CVE-2019-5736: runc container breakout
Anybody running containerized workloads with runc (used by Docker,
cri-o, containerd, and Kubernetes, among others) will want to make note of
a newly disclosed vulnerability known as CVE-2019-5736. "
The vulnerability allows a malicious container to (with minimal user interaction) overwrite the host runc binary and thus gain root-level code execution on the host." LXC is also evidently vulnerable to a variant of the exploit.
| From: | Aleksa Sarai <cyphar-AT-cyphar.com> | |
| To: | oss-security-AT-lists.openwall.com | |
| Subject: | [oss-security] CVE-2019-5736: runc container breakout (all versions) | |
| Date: | Tue, 12 Feb 2019 00:05:20 +1100 | |
| Message-ID: | <20190211130520.xwi6vpay3sc56pza@yavin> | |
| Cc: | dev-AT-opencontainers.org, security-announce-AT-opencontainers.org | |
| Archive-link: | Article |
[[ Patch CRD: 2019-02-11 15:00 CET ]]
[[ Exploit Code CRD: 2019-02-18 15:00 CET ]]
Hello,
I am one of the maintainers of runc (the underlying container runtime
underneath Docker, cri-o, containerd, Kubernetes, and so on). We
recently had a vulnerability reported which we have verified and have a
patch for.
The researchers who found this vulnerability are:
* Adam Iwaniuk
* Borys Popławski
In addition, Aleksa Sarai (me) discovered that LXC was also vulnerable
to a more convoluted version of this flaw.
== OVERVIEW ==
The vulnerability allows a malicious container to (with minimal user
interaction) overwrite the host runc binary and thus gain root-level
code execution on the host. The level of user interaction is being able
to run any command (it doesn't matter if the command is not
attacker-controlled) as root within a container in either of these
contexts:
* Creating a new container using an attacker-controlled image.
* Attaching (docker exec) into an existing container which the
attacker had previous write access to.
This vulnerability is *not* blocked by the default AppArmor policy, nor
by the default SELinux policy on Fedora[++] (because container processes
appear to be running as container_runtime_t). However, it *is* blocked
through correct use of user namespaces (where the host root is not
mapped into the container's user namespace).
Our CVSSv3 vector is (with a score of 7.2):
AV:L/AC:H/PR:L/UI:R/S:C/C:N/I:H/A:H
The assigned CVE for this issue is CVE-2019-5736.
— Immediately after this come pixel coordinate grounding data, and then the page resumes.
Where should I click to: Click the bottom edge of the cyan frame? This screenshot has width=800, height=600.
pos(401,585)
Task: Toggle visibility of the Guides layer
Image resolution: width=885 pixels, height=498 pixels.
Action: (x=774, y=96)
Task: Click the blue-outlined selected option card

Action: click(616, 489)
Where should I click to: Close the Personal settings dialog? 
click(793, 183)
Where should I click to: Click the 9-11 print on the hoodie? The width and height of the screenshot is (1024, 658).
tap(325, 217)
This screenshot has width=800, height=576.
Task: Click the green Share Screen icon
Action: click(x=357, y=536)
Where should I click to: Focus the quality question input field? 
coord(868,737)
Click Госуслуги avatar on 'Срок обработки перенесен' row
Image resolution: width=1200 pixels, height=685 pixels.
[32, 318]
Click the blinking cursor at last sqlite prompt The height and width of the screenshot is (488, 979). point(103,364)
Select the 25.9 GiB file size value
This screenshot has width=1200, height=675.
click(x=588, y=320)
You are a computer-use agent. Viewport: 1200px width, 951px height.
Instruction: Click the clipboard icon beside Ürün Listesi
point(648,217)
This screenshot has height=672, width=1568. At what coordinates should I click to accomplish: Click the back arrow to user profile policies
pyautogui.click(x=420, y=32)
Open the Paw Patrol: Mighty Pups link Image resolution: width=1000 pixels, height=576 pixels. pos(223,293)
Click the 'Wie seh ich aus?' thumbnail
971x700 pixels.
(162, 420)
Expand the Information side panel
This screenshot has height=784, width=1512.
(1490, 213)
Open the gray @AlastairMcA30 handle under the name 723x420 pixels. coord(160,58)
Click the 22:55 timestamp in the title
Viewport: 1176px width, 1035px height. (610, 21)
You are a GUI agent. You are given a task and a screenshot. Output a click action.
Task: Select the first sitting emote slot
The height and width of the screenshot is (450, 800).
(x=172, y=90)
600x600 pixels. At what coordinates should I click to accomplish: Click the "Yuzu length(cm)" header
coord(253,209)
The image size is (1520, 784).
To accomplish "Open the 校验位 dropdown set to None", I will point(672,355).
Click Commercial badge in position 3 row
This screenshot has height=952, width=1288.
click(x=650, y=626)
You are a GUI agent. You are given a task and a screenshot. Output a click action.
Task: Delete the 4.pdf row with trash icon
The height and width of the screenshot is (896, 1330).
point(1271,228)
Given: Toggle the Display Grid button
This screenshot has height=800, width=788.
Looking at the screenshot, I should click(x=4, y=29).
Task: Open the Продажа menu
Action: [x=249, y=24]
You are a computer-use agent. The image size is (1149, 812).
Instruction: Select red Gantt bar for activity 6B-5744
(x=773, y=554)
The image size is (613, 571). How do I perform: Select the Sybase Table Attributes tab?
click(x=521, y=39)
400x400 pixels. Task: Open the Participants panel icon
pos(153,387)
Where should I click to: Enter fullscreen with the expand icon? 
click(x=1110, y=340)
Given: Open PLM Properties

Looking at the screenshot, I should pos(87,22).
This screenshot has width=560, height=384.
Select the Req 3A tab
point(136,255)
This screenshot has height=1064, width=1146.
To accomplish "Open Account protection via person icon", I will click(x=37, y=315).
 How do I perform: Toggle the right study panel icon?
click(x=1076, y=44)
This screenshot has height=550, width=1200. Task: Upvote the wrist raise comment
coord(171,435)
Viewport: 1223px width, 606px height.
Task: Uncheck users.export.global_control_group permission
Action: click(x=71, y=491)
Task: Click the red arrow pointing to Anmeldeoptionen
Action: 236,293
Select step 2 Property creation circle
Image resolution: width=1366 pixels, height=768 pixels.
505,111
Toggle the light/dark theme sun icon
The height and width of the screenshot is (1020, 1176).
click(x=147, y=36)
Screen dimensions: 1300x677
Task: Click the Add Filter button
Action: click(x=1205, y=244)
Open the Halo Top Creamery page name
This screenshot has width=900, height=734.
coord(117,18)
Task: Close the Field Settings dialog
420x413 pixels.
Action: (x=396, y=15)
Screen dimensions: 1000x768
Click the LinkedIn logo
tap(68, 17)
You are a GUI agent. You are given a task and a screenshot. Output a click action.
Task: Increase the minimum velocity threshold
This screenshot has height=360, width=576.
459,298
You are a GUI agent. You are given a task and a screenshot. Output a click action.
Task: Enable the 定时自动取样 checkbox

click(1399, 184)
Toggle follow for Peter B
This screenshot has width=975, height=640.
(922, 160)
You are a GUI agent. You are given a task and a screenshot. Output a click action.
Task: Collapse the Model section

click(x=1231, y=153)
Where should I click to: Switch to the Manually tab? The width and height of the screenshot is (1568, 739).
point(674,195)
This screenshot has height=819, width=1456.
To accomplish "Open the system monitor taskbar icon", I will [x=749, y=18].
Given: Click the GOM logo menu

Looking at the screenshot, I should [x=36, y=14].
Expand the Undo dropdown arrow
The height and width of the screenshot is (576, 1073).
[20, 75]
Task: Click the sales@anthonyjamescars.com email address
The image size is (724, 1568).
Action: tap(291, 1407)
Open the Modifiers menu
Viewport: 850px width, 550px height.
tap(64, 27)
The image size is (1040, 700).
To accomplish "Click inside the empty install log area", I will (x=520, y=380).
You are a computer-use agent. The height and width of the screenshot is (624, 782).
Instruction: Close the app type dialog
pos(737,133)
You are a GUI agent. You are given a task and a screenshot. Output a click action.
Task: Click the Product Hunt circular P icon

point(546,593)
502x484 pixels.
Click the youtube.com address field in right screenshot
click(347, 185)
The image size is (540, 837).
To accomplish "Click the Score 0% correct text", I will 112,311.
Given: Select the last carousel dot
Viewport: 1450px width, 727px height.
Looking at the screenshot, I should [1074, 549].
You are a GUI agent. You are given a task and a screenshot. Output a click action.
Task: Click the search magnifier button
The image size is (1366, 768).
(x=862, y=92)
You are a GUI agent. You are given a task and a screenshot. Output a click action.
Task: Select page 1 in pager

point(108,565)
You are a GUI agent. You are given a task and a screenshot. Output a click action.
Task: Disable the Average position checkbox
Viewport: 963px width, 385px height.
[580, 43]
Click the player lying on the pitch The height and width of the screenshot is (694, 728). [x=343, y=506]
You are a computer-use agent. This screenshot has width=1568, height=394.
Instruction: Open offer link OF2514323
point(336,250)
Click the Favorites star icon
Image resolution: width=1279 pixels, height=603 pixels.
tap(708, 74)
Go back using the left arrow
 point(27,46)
[++]: This is only the case for the "moby-engine" package on Fedora. The
"docker" package as well as podman are protected against this
exploit because they run container processes as container_t.
== PATCHES ==
I have attached the relevant patch which fixes this issue. This patch is
based on HEAD, but the code in libcontainer/nsenter/ changes so
infrequently that it should apply cleanly to any old version of the runc
codebase you are dealing with.
Please note that the patch I have pushed to runc master[1] is a modified
version of this patch -- even though it is functionally identical
(though we would recommend using the upstream one if you haven't patched
using the attached one already).
== NON-ESSENTIAL EXPLOIT CODE ==
Several vendors have asked for exploit code to ensure that the patches
actually solve the issue. Due to the severity of the issue (especially
for public cloud vendors), we decided to provide the attached exploit
code. This exploit code was written by me, and is more generic than the
original exploit code provided by the researchers and works against LXC
(it could likely be used on other vulnerable runtimes with no
significant modification). Details on how to use the exploit code are
provided in the README.
As per OpenWall rules, this exploit code will be published *publicly* 7
days after the CRD (which is 2019-02-18). *If you have a container
runtime, please verify that you are not vulnerable to this issue
beforehand.*
== IMPACT ON OTHER PROJECTS ==
It should be noted that upon further investigation I've discovered that
LXC has a similar vulnerability, and they have also pushed a similar
patch[2] which we co-developed. LXC is a bit harder to exploit, but the
same fundamental flaw exists.
After some discussion with the systemd-nspawn folks, it appears that
they aren't vulnerable (because their method of attaching to a container
uses a different method to LXC and runc).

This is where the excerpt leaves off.